Economists talk of scarcity of resources and the role of the market in ensuring the efficiency of resource allocation. Is this true in real life?

To a certain extent, scarcity exists when we talk of what is available at our disposal today, and our ability to transform those available natural resources into things we want or desire.

In reality, given what we already know, there is still immense scope for people to produce the things that we want or desire. It is just a matter of unleashing the productive talent, and things will be produced. A whole new world is being created in China just by the stroke of the pen, and the freedom for people to follow their instinct for survival or security.

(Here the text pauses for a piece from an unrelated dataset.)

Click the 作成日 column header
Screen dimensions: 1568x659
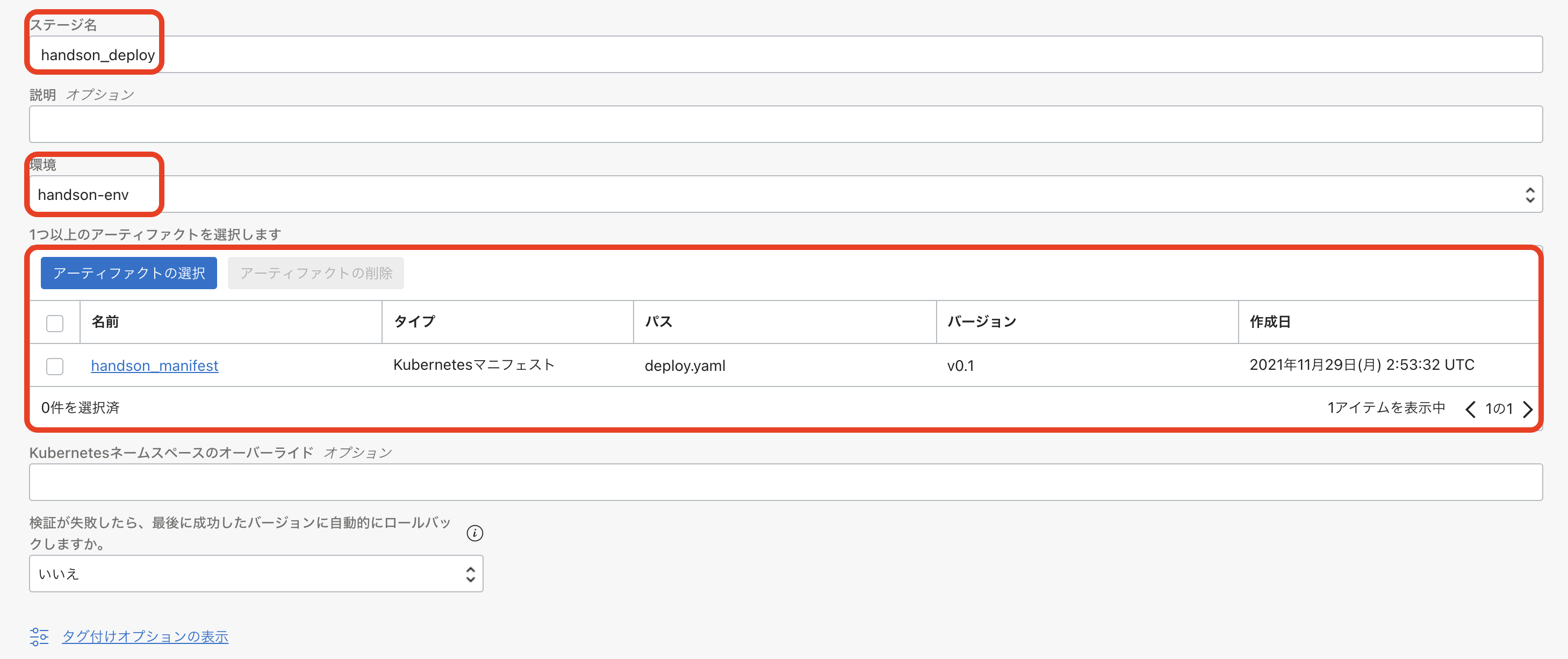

The efficiency that economists talk about is really the efficiency of production or getting what we want from the same amount of resources. This reflects our technological knowledge.

Of course, market efficiency can be obtained if the market is not controlled so that more output and lower prices can be obtained by consumers as producers compete to survive.

If we have businesses controlling policy, then the tendency is for policy to ensure prices high enough for business to make money, not matter how inefficient they may be.

But the markets we have in the world today is an exchange market. The market is where different producers of different products exchange with each other their products.

The market is an attempt at diversity, to exchange what we have plenty with others for the little or nothing that we have but where they have plenty. It is not an attempt at unity except probably for the price, and even this is possible only under very special conditions.

But the market does not spread efficiency between those who have with those who have not. Those who have not are excluded from the market. They are outside the market. They cannot participate. To participate, they must attempt at production, and hopefully something which they like and which others like as well. They must also be able to increase the production, so that there is a surplus to trade.

There can be no advantage to be obtained by restricting others in production, so that one can have the market. This will merely result in a lower output level.

The only way that restrictions can work is in commerce, where one can trade but others cannot trade. This assumes that both the market demand and supply are available, without any productive work involved. In this case, with market restrictions, market demand may not be sustainable because there is a constant leakage from the system in the form of rent or profits from restrictions, and the tendency is for the economy to go down on a vicious cycle.

A temporary way out of that vicious cycle is by printing money, when the central bank lends to the government or when banks lend to consumers.

A better way out of the vicious cycle is by increasing confidence and investment, aided by banks lending to businesses and investors.